Virtual Reality in Kennedy Classrooms

It might look like a science fiction movie, but Virtual Reality has made it to Kennedy classrooms, with students exploring the potential uses of this advancing technology. While we’re sure that gaming is near the top of their list, they’ve already discovered VR’s usefulness in the industrial workforce on a visit to Murdoch University, where both Virtual and Augmented Reality headsets are used in teaching. These devices as teaching tools stretched between studies as far afield as biomechanical, where students can learn how to perform vaccinations through virtual injections, to the Department of Defense in creating programs to simulate strategies, to training rural and remote community members how to fuel a helicopter with the engine running.

Fascinated by the possibilities, both in learning and in their future careers, Year 9 Digital Technologies students have been researching the applications of VR for better understanding periodic tables, atomic structures and our solar system.
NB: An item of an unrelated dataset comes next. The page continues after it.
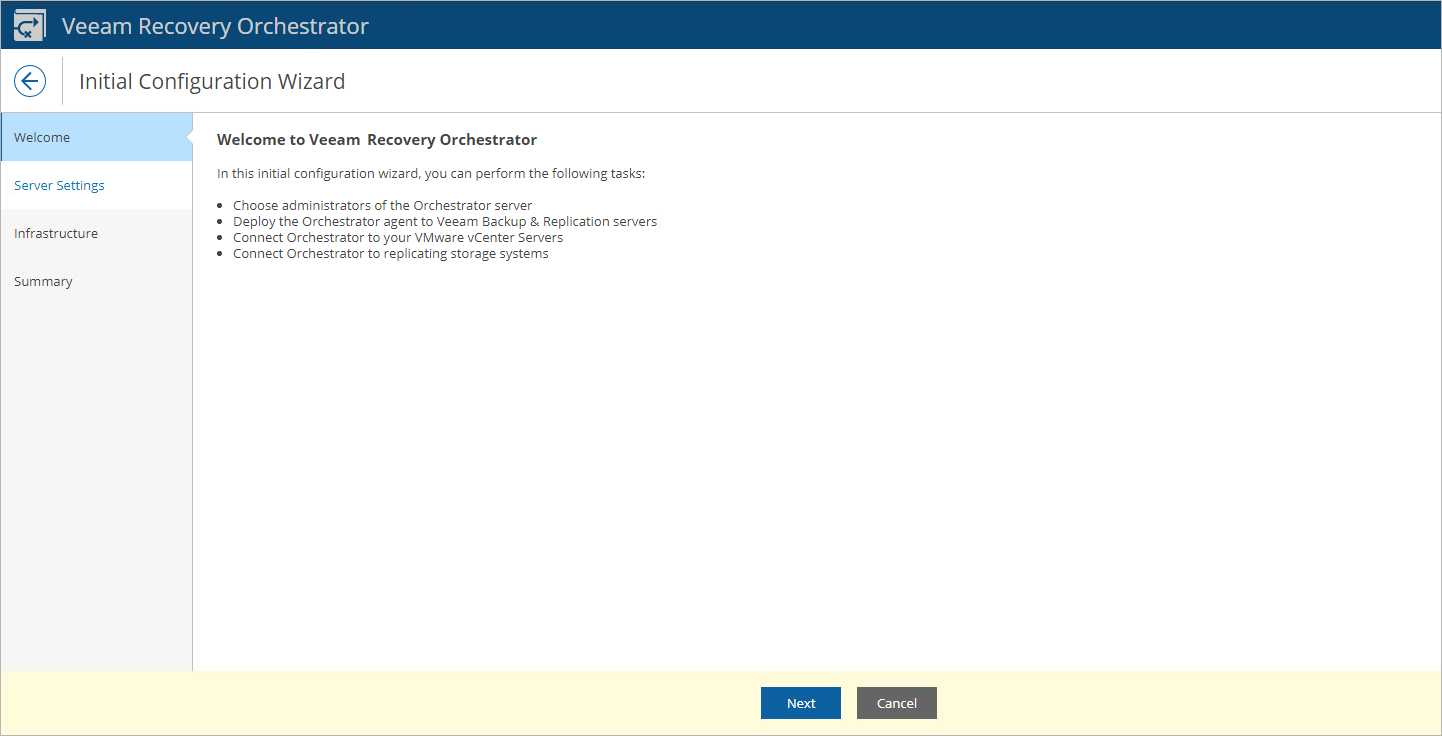Click the bullet about VMware vCenter Servers

pos(398,237)
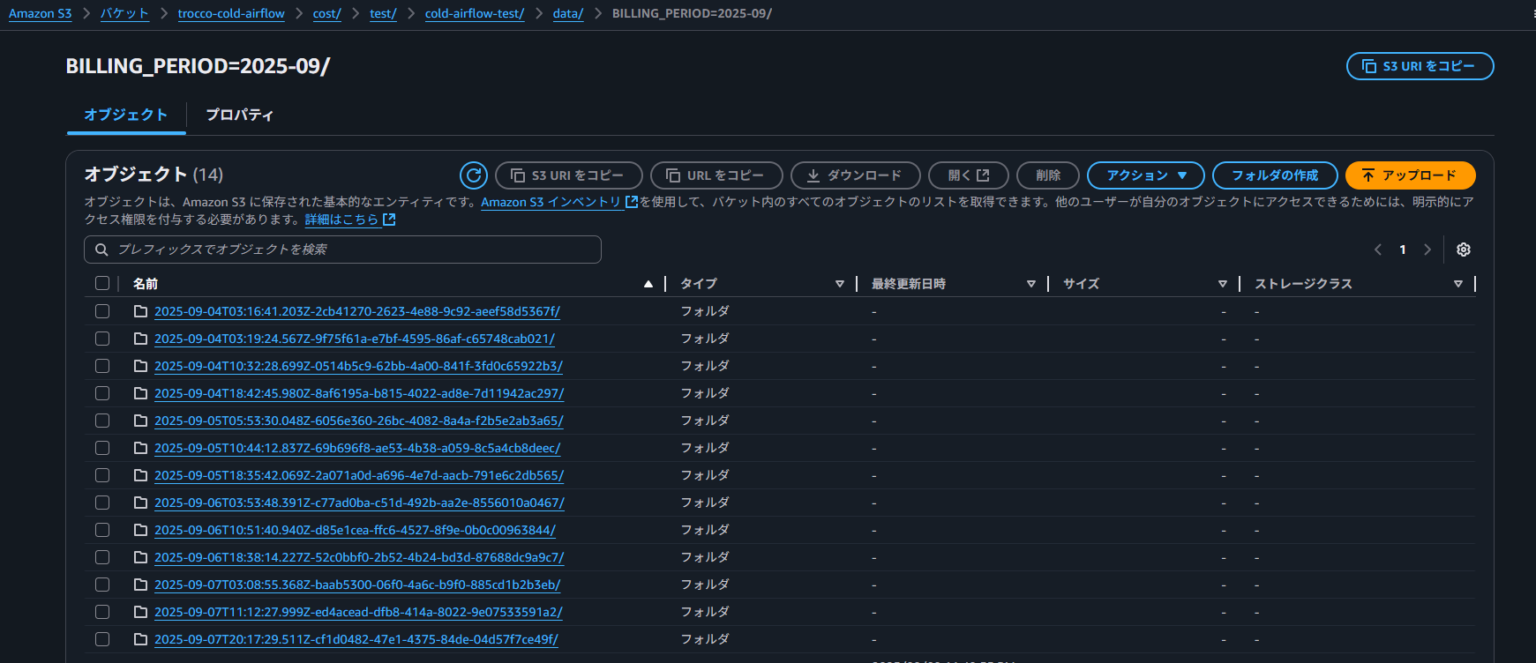Screen dimensions: 1536x663
Task: Expand the Actions dropdown menu
Action: (x=1147, y=176)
It is hoped that VR headsets might be used for this purpose in the future and grant our Science Department and Research and Study Centre new ways to explore concepts, but at present students will be focusing on using these devices within the Technologies Department.

There are still plenty of applications with Technologies though! For example, students will begin using these headsets as they learn the computer-aided design software Unity, where physics simulations can assist in the development of games and products. Despite the closed form factor of these headsets, this can be a collaborative approach with teaching staff and other students, who will continuously be able to view a student’s work through their ‘casting’ to a nearby computer. This also creates a safe environment for the use of VR.

It is with thanks to advice from Murdoch University and hard work from our fantastic IT Department that we have been able to implement these new devices and have them working seamlessly this Term, in preparation for tomorrow’s classrooms.